Outbound travel contributes more than £22 billion a year to the UK economy or 1.6% of GDP, research commissioned by Abta has found.
The sector has an even bigger impact when the indirect impact of suppliers is added, rising to more than £54 billion or 3.8% of UK GDP. Yet this contribution is frequently ignored.
Abta released the findings, conducted by the Centre for Economics and Business Research (Cebr), at its Travel Matters conference in London yesterday.
The association’s senior public affairs and research manager Stephen D’Alfonso said: “Few other industries can boast of the potential to encourage growth all over the country.”
He said there is a sizeable amount of research on the impact of domestic and inbound travel, but nothing until now on outbound.
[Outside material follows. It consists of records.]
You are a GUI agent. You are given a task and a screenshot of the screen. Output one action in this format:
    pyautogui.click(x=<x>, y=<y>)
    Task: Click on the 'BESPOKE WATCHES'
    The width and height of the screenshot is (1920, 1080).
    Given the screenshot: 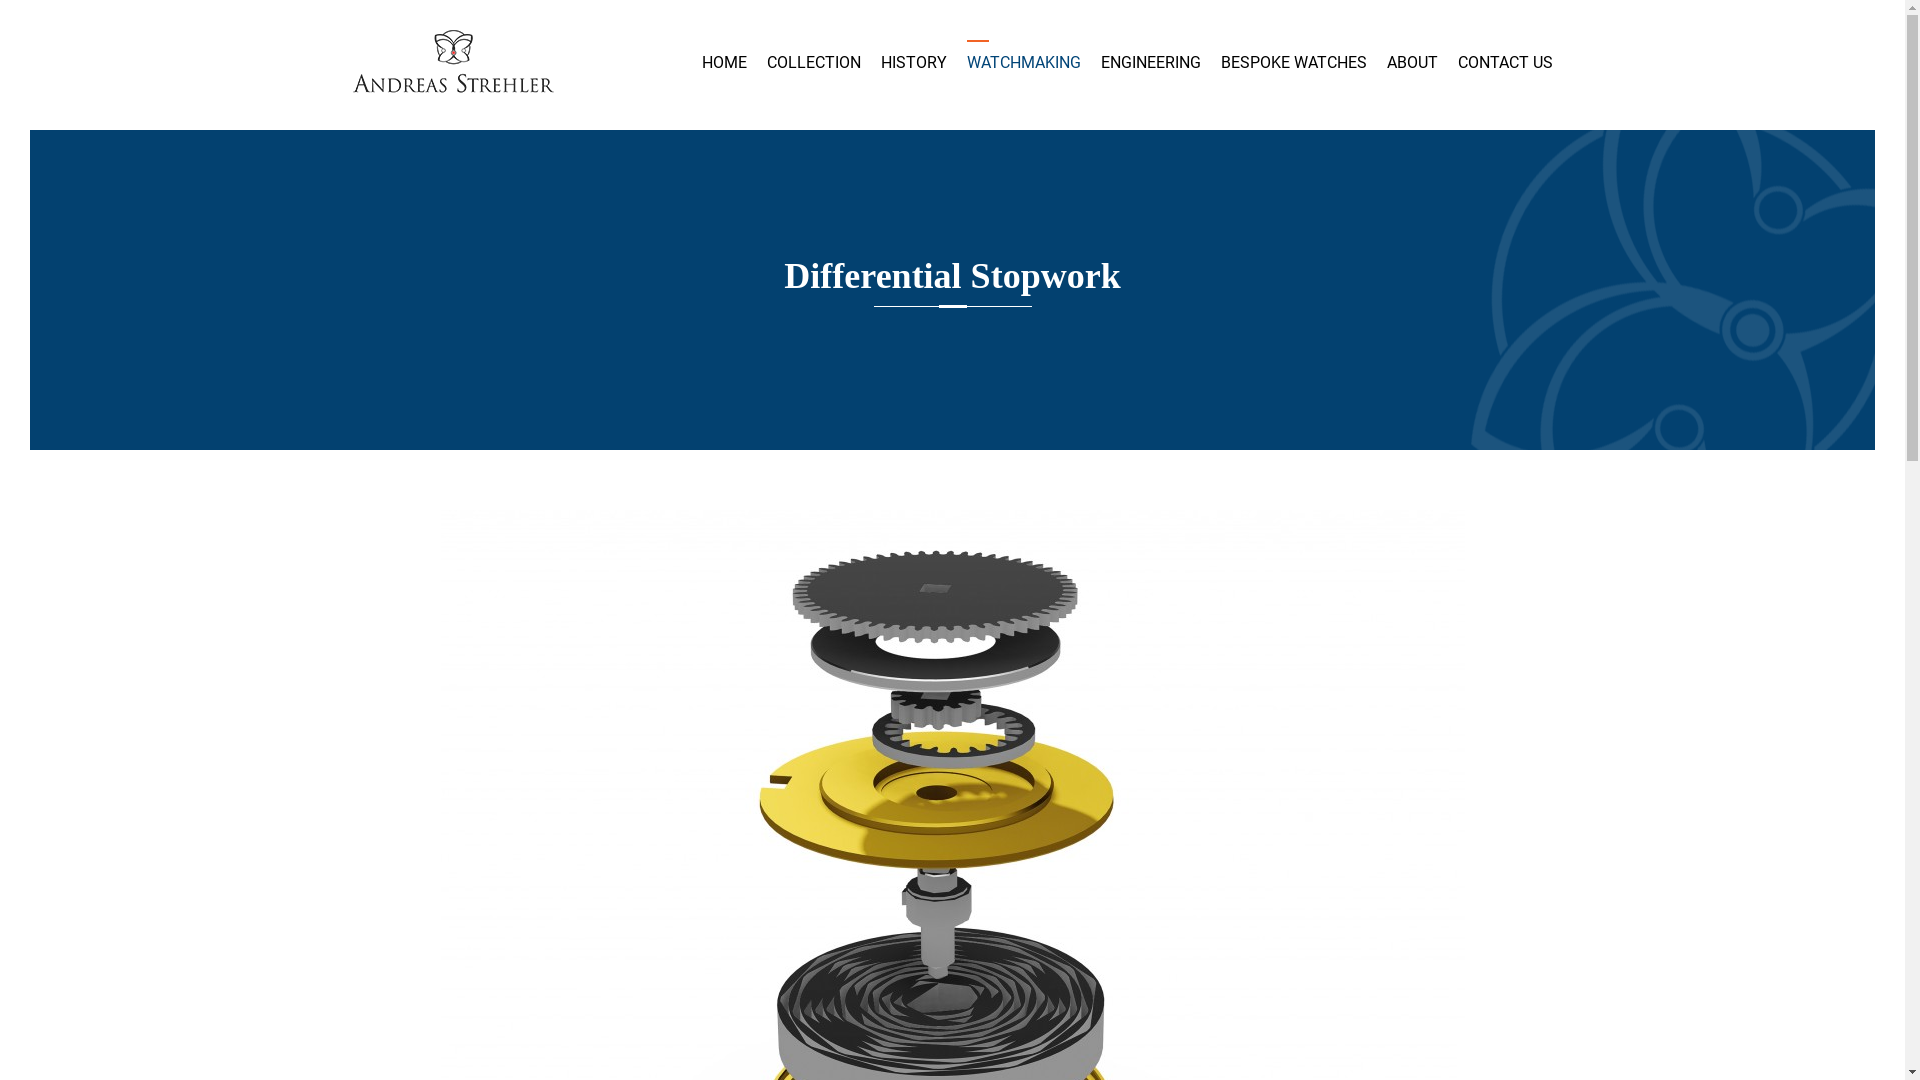 What is the action you would take?
    pyautogui.click(x=1292, y=61)
    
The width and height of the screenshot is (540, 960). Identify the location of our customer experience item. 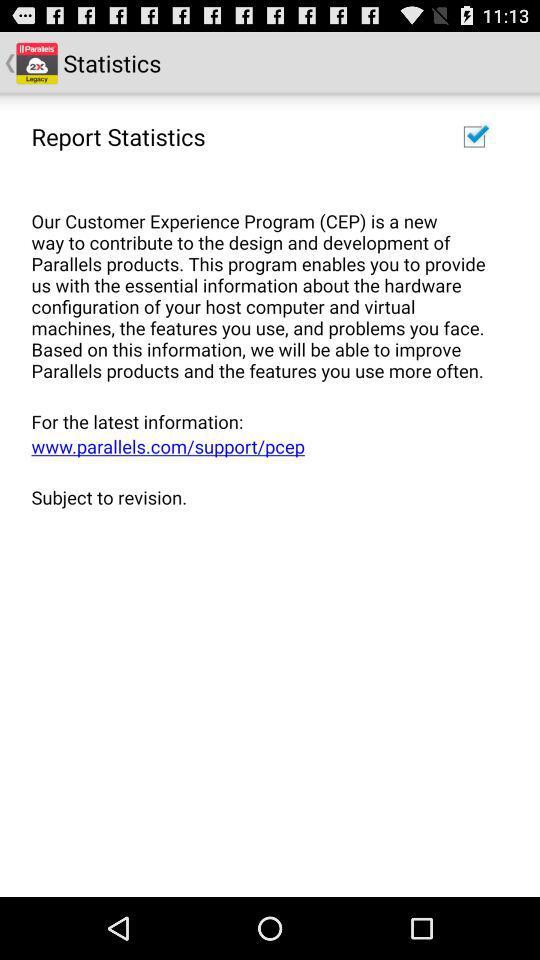
(263, 284).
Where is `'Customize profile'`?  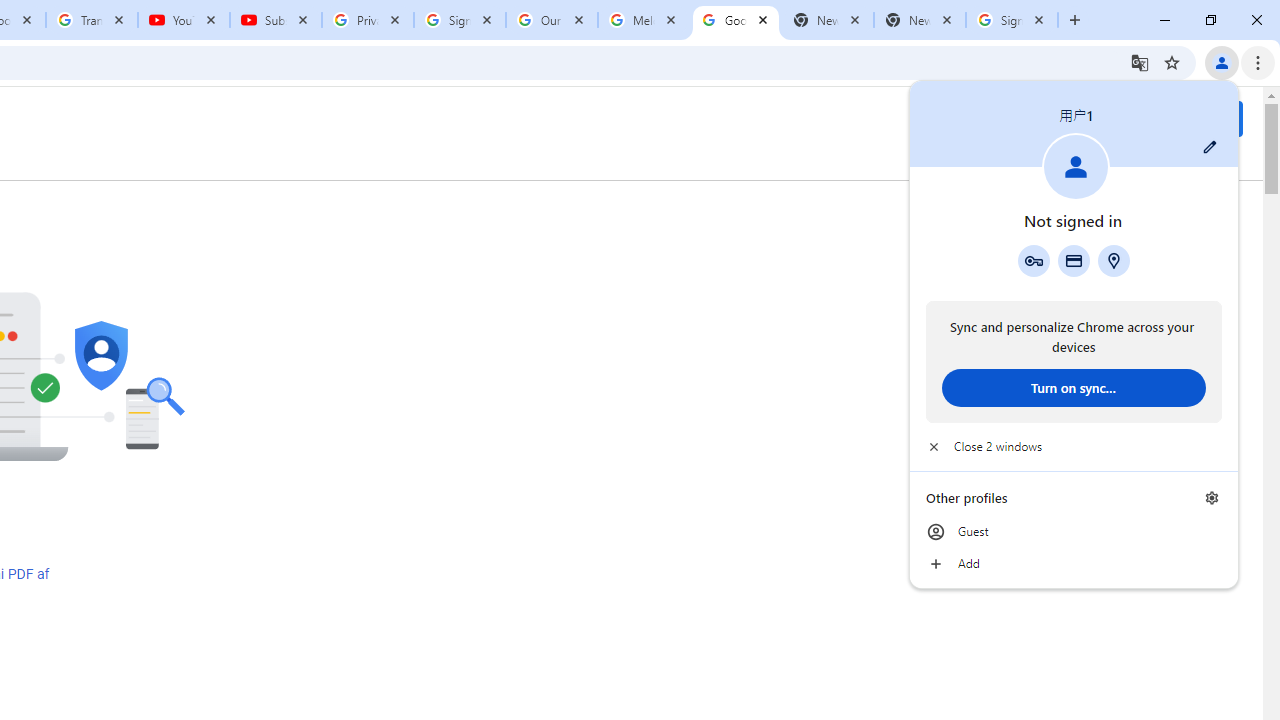
'Customize profile' is located at coordinates (1209, 146).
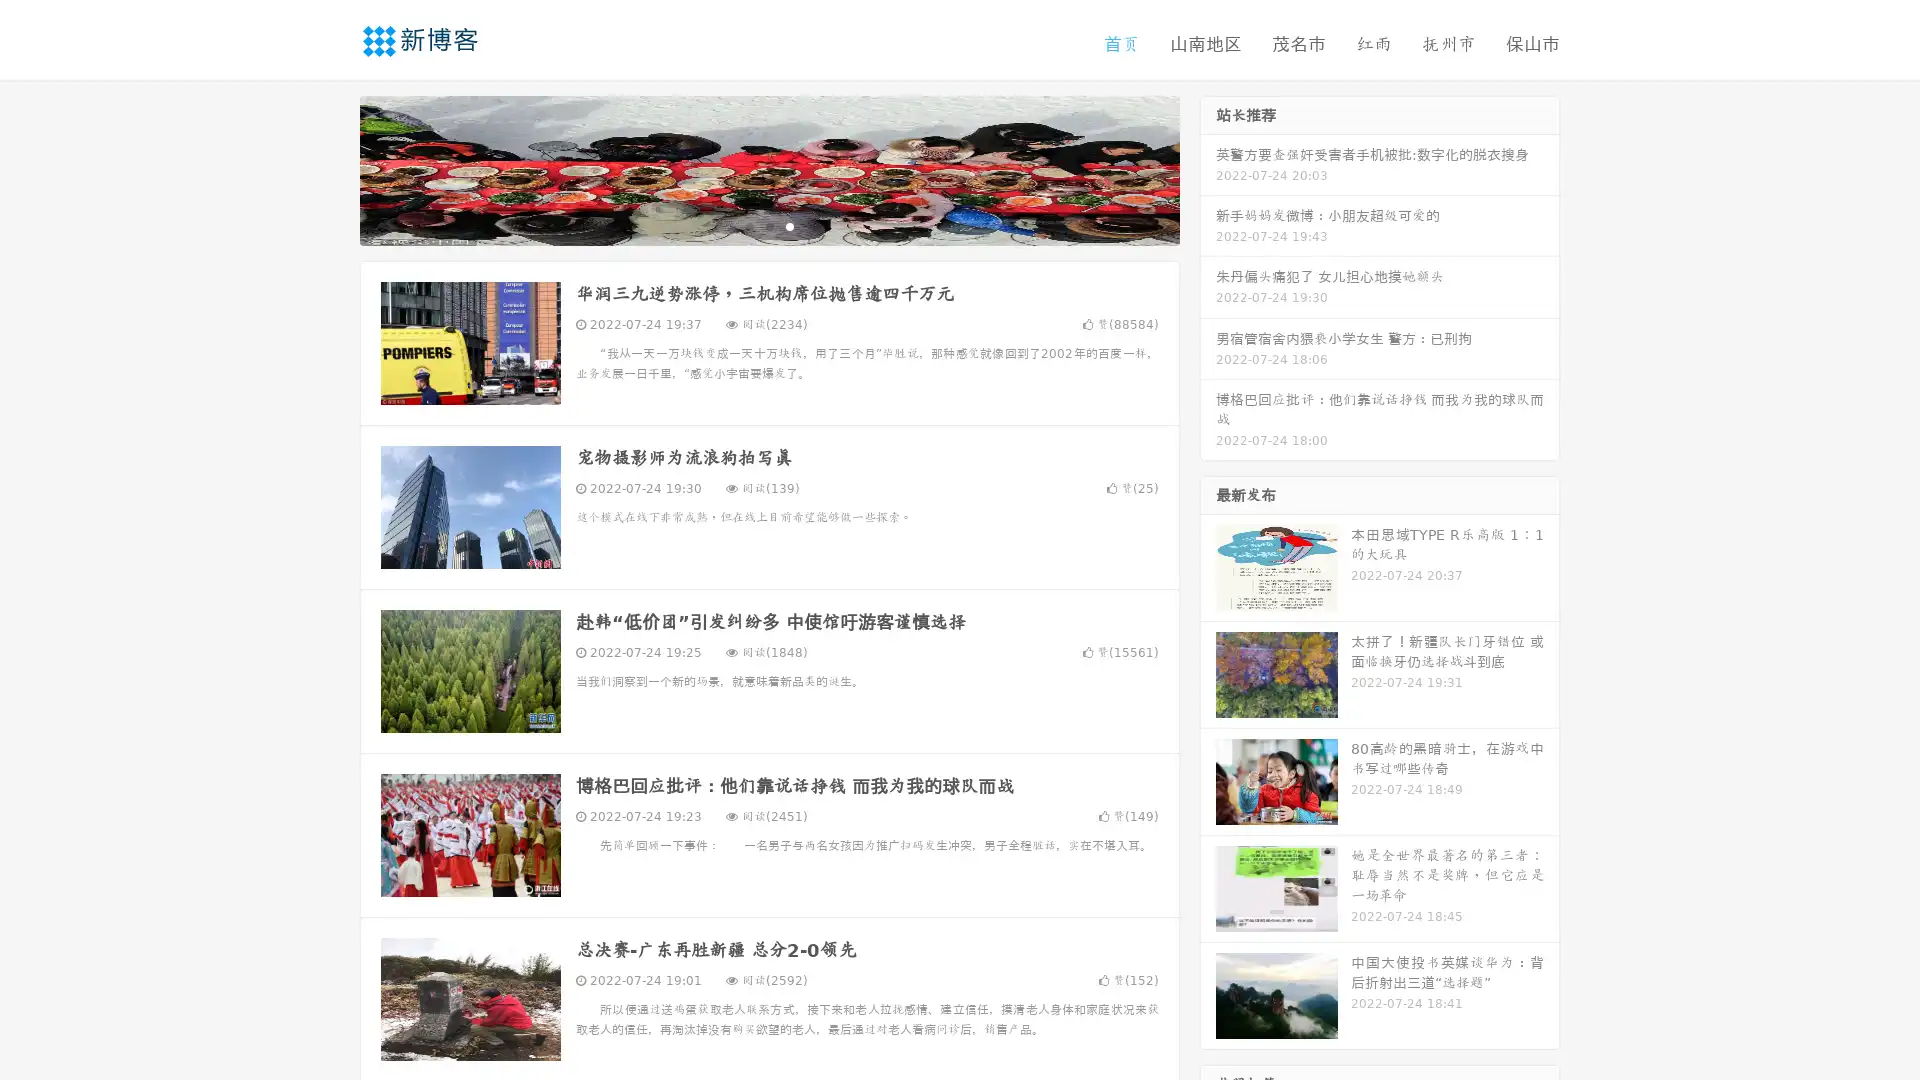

D’Alfonso told the conference: “The sector touches a critical mass of other sectors. The discourse needs to change from talk of a ‘tourism deficit’. The industry is interconnected and interdependent.”
The study found UK holidaymakers spend an average £532 a head on products and services before they depart on an overseas holiday, amounting to £31.2 billion a year – almost as much as total spending abroad (£31.6 billion).
This includes spending at travel agents and on clothes and accessories, cameras, and toiletries. Almost £1.8 billion is spent by outbound holidaymakers at UK duty-free.
The report calculates the tax take from the outbound sector at £6 billion a year, with £1.2 billion raised from indirect taxes such as Air Passenger Duty.
It points out this represents a significant contribution to the Treasury.
The study reveals the sector maintains 620,000 people in full-time employment, more than the arts, entertainment and recreation sectors combined, and accounts for 2.6% of the UK workforce.
However, when jobs at suppliers to the industry are included, this figure rises to 5.2% of the workforce.
Abta chief executive Mark Tanzer said: “For too long it has been assumed that by going abroad on holiday, money is being taken out of the UK economy.
“This report proves conclusively that the foreign holiday market makes a huge contribution. The government must recognise and support outbound travel to deliver growth to the wider economy.”
He told the conference: “Inbound, outbound and domestic tourism are complimentary. They are part of one industry, they share the same infrastructure.”
Tourism minister John Penrose welcomed the research, saying: “I appreciate the work done by Abta on the contribution of the outbound trade. We all know outbound travel is big and important, but this report provides the facts underpinning that when I put the case in Whitehall.”
He said: “It is not right to talk about a tourism deficit. Any economy needs a mix of imports and exports and I’m making that point strongly across Whitehall.”